Quoi de 9 ? 237 : du 8 au 14 septembre 2008

 

 

Les frères Totor

 

Madame, Monsieur, bonjour et bienvenue sur TOR, votre télévision sociale et culturelle neuchâteloise. Venez tous cette semaine aux Biviades à Bevaix, mais avant, « Quoi de 9 ? ». « Quoi de 9 ? » avec Françoise Berthod, Linda Fischer et Jean-Pierre Lambert.

 

 

Mesdames, Mesdemoiselles, Messieurs, chers amis bonjour et bienvenue sur TOR, votre télévision sociale et culturelle neuchâteloise. On a le plaisir de se trouver cette semaine dans le magnifique village de Bevaix, parce qu’à la fin de cette semaine, ce week-end va se dérouler un événement qui mérite vraiment le déplacement. Pour m’aider à en parler, j’ai le plaisir de recevoir M. Pierre Barraud, bonjour.

Bonjour.

 

Ce week-end, que va-t-il donc se passer à Bevaix ?

Ce week-end, les 13 et 14 septembre, va se dérouler un événement multiculturel, c’est-à-dire qu’il va se dérouler selon plusieurs modes d’expression et cet événement, on y convie la population de Bevaix et des environs qui pourra y participer. Il se déroulera sur plusieurs sites, six en l’occurrence, à travers le village. Le but de cette manifestation, c’est de mettre en valeur le patrimoine très riche et varié du village de Bevaix.

 

Très bien. Si vous voulez, on peut aller faire la tournée de ces sites.

Très volontiers.

 

Voilà. On se trouve au collège de Bevaix devant la salle Polymatou. Que va-t-il se passer dans cette magnifique salle ?

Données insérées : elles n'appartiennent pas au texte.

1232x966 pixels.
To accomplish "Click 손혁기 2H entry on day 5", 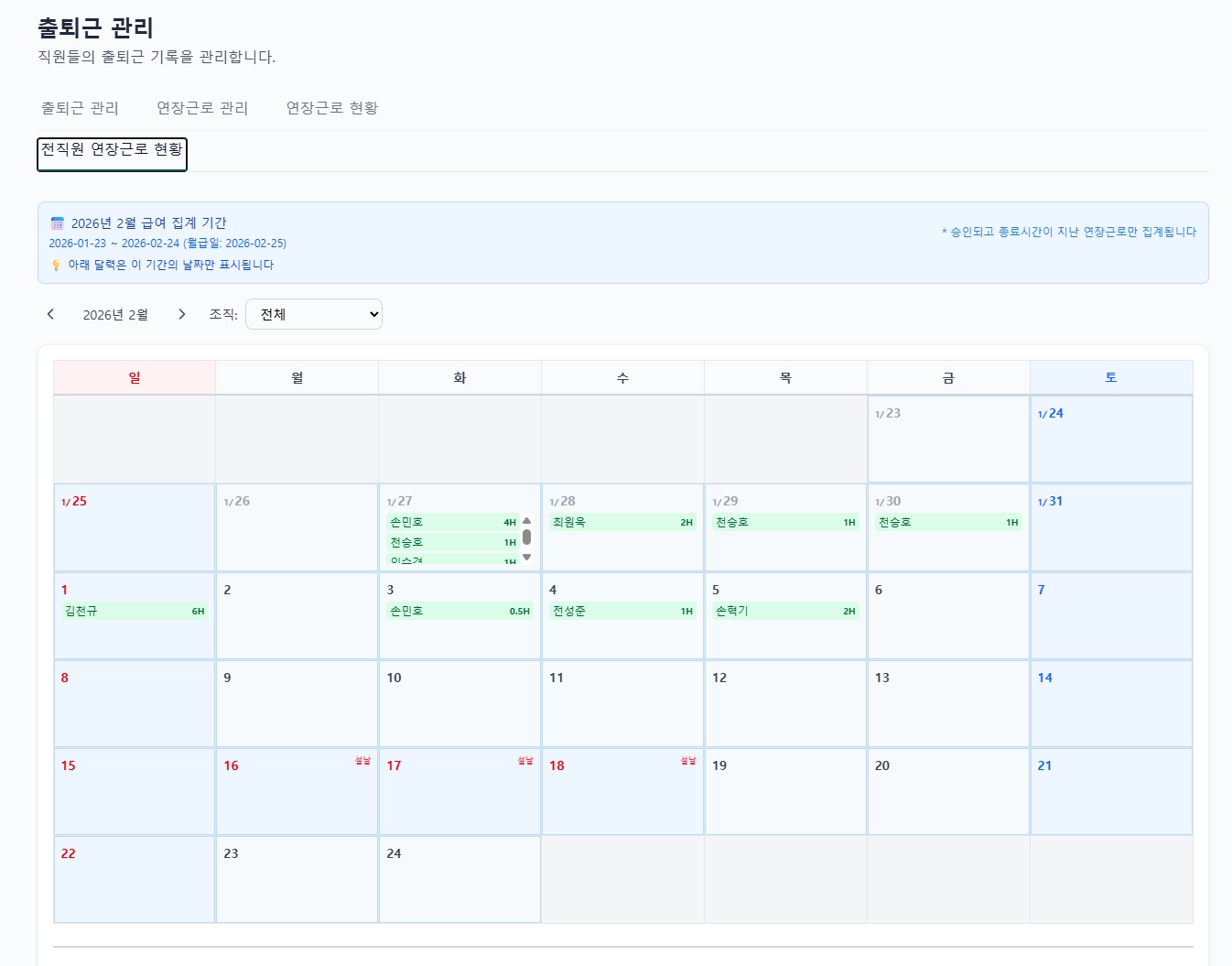I will click(785, 611).
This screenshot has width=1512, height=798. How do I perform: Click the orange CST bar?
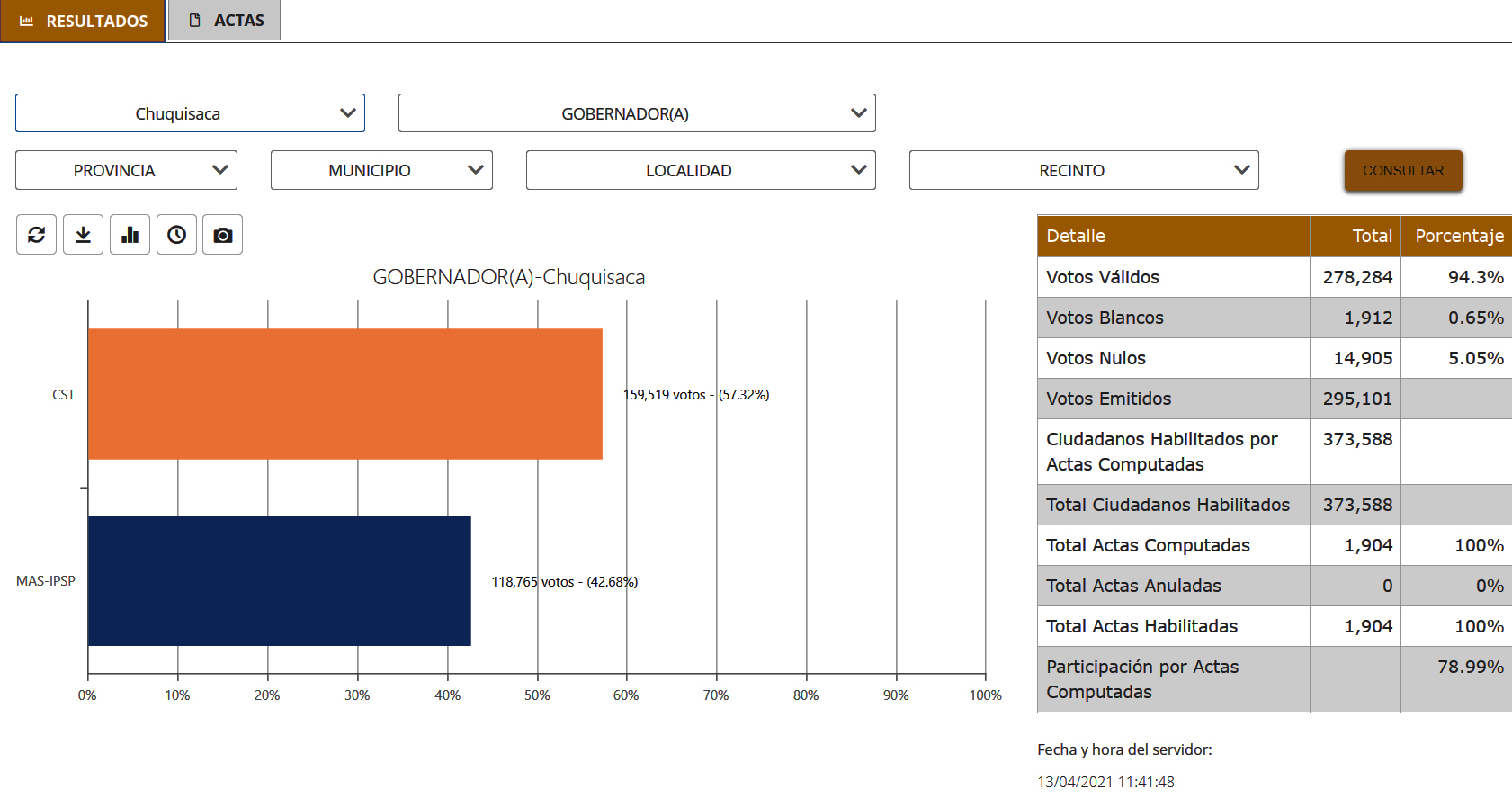coord(344,394)
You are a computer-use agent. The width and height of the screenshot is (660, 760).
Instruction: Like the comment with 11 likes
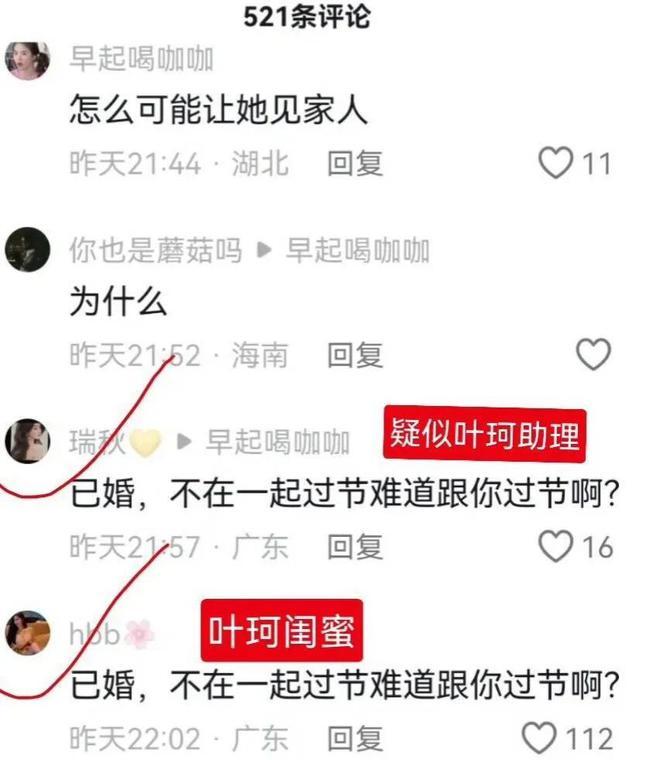(x=555, y=162)
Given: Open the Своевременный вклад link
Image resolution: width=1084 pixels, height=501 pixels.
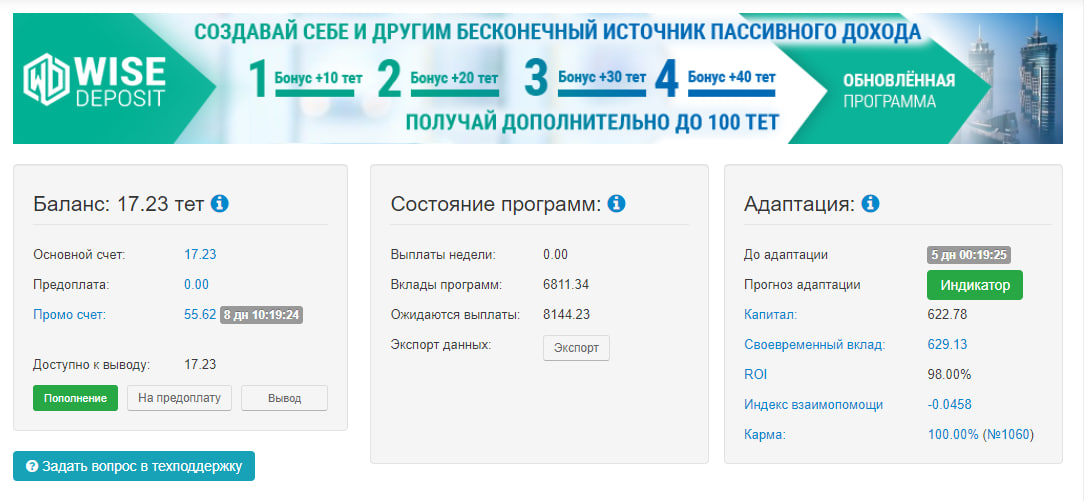Looking at the screenshot, I should 814,345.
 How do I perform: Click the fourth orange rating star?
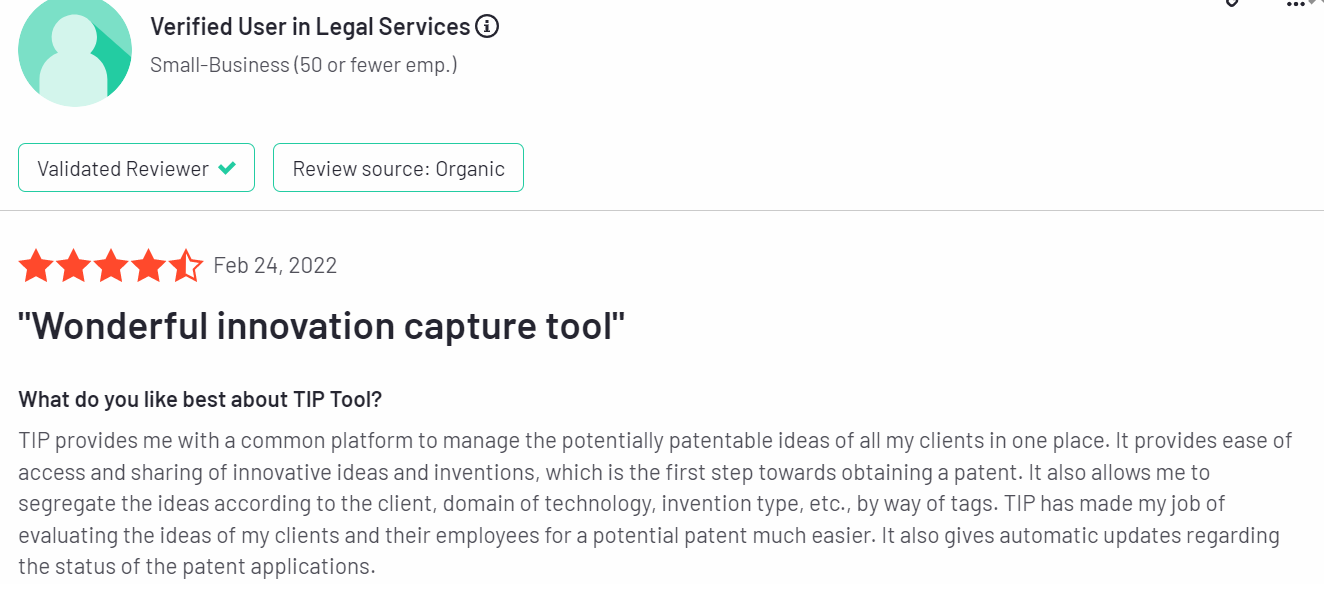pyautogui.click(x=148, y=266)
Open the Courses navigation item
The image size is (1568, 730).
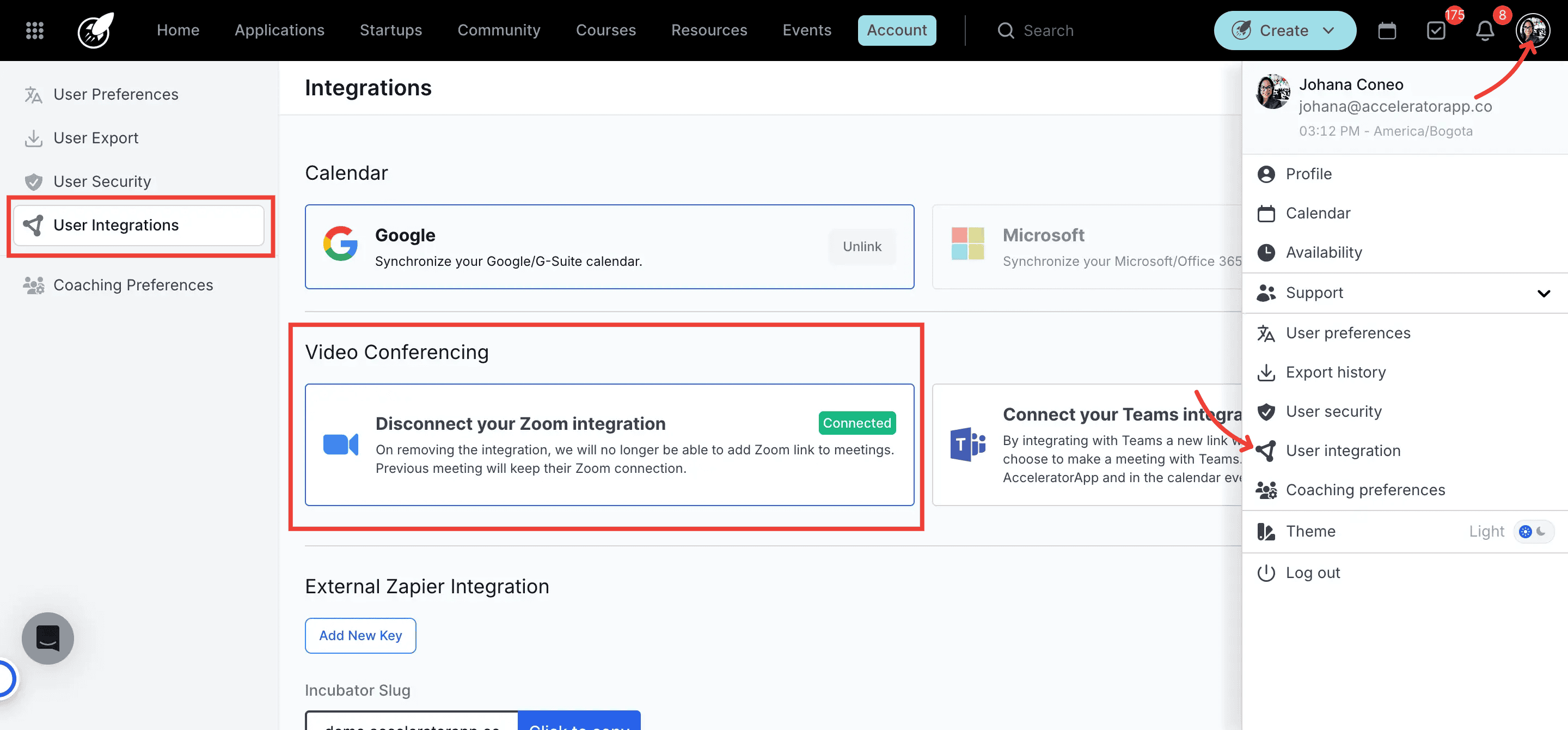(605, 30)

On va créer en quelque sorte un atelier choral auquel pourront se rendre tous ceux qui le souhaitent, sur inscription, je le précise quand même. Le but étant de réaliser six œuvres de René Gerber, un de nos héros de la journée, n’est-ce pas ? Œuvres qui seront ensuite exécutées dans le cadre du concert final, le dimanche après-midi, au Temple de Bevaix.

 

Nous sommes devant la grande salle de Bevaix, un vestige de l’Expo nationale de 1964. Grande salle dans laquelle il va se passer pas mal de choses ?

La grande salle, ici au centre de Bevaix sera le lieu de diverses réjouissances, telles que d’abord des animations musicales destinées en grande partie aussi aux jeunes, mais pas seulement, puisqu’on aura de la danse, breakdance. On aura aussi de la fanfare. On aura aussi diverses animations musicales qui se tiendront également. Le samedi soir, un repas concocté par notre ami, Bernard Stocco, qui consistera, c’est le grand spécialiste, en un risotto aux champignons. Pendant les deux journées, une taverne sera ouverte sans discontinuer qui permettra aux gens de se restaurer pendant toute la journée tout en participant aux diverses activités des Biviades.

 

Dans cette salle polyvalente, il va également se réaliser une frise à partir de photos et de peintures. Pour cela, on va laisser parler M. le pasteur, Jean-Pierre Roth.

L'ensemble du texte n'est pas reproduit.